Data Funerals
How do we mourn the loss of our beloved, vanished data?
If we are on the verge of becoming a digital civilisation, as has been repeatedly emphasised, and if funerals are considered by anthropologists as one of the foundations of a civilisation, should we begin to imagine funerals for our precious data? Do we value them enough to grant them a ceremony once these beloved traces of our lives have disappeared?
Data plays a crucial role in our lives and has become a digital extension of ourselves. Indeed, it has even become the essential building blocks of our so-called ‘data-driven’ societies. However, data remains fragile, volatile, and vulnerable fragments of our digital selves, even in the era of widespread backup. In the face of leaks, hacks, misuse, and bankrupt startups, data is exposed to a wide range of existential risks.
But are we truly ready to cope with the loss of these beloved digital entities?
Data Funerals addresses this issue of data disappearance through the lens of its emotional impact on individuals. Who hasn’t felt that sense of grief and helplessness when an external hard drive unexpectedly crashes? Those design fictions imagined extrapolate often unconventional futures, where rites and services accompany those mourning the loss of data.

↑ In a fit of desperation after his computer crashes, a user organises a ‘0u1ja’ session as a spiritual and introspective experience in an attempt to reconnect with his lost data.

↑ The Datavangelist Church offers pilgrimages to reconnect with lost data, journeying to the data centres where it rests for eternity.
Data Funerals is intended as a participatory approach that combines a workshop, a toolkit, and a series of design fictions. Each face of the project explores speculative and emerging rituals to help users cope with digital services that one day cease to function.
Far from being mere speculation without any concrete perspective, the insights from Data Funerals can help online service providers develop new user experience approaches — with features and processes that truly take into account the multiplicity of emotions and behaviours, as irrational as they may be, that arise from the loss of personal data.


↑ The faulty storage device becomes a ‘mundane relic’, a cherished keepsake held onto in the hope of one day recovering the lost data.

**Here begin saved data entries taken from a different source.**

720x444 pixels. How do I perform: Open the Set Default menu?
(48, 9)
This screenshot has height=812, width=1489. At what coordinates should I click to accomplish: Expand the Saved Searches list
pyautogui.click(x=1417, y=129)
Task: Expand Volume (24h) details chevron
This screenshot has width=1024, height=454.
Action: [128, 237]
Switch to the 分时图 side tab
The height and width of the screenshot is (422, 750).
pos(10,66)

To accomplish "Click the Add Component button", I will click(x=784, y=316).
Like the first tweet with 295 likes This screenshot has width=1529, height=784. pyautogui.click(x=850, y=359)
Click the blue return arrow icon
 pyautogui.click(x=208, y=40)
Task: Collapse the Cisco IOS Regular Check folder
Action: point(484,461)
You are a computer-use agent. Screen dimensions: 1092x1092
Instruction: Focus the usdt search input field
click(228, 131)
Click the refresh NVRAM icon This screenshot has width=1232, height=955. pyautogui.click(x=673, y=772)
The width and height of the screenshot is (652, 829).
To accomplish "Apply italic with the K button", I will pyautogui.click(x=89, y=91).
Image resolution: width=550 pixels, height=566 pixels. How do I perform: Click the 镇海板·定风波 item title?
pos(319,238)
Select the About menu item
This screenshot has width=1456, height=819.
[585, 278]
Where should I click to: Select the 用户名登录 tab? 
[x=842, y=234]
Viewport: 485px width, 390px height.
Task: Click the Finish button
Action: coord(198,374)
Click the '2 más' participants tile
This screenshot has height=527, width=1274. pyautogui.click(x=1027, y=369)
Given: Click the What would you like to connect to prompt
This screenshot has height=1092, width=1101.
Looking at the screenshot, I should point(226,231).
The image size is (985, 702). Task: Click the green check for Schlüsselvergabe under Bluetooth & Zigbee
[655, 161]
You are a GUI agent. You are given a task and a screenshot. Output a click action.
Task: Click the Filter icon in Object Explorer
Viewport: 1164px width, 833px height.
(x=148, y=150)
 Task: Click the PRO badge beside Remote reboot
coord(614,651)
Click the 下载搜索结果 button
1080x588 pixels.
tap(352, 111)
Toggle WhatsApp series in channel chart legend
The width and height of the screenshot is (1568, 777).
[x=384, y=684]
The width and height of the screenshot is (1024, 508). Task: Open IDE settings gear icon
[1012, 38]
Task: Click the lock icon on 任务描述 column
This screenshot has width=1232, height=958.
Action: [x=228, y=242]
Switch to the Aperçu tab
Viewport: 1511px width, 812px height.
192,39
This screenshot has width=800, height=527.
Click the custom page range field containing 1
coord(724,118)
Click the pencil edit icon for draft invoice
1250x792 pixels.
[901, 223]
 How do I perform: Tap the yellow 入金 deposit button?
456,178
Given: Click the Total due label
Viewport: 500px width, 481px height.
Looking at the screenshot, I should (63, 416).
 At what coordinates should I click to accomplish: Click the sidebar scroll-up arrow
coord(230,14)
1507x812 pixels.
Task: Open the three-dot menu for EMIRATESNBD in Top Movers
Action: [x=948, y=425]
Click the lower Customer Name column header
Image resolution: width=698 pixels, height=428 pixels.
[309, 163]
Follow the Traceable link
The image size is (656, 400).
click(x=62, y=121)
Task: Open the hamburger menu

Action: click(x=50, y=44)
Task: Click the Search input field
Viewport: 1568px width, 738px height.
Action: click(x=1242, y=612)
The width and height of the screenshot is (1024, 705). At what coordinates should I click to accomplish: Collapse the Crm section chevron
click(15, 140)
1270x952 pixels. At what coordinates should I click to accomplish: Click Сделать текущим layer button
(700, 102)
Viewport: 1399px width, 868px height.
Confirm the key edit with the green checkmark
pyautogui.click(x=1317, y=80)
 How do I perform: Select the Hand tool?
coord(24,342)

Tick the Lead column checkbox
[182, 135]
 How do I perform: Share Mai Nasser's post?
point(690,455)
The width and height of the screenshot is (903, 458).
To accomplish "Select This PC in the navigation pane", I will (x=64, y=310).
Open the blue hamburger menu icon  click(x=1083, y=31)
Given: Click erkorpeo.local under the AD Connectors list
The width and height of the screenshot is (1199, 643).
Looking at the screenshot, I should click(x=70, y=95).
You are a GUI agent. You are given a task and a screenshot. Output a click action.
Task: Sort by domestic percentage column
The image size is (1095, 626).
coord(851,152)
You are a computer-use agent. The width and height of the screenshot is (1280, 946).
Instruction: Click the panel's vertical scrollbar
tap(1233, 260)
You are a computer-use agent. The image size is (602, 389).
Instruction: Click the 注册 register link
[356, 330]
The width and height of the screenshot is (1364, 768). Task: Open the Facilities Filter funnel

↑ The digital mourners are micro-workers from the digital labour economy offering their lamentation services on the sponsor’s social networks, publicly sympathising with the loss of data.

↑ The Anti-memorial for the pieces from the Anthropocene is a personal monument to remember the positives of losing data, reflecting on the benefits of freeing oneself from the toxic digital services that were once part of our lives.

↑ Members of the ‘extreme backupists’ movement explore the most radical methods of data backup, here literally engraved in stone.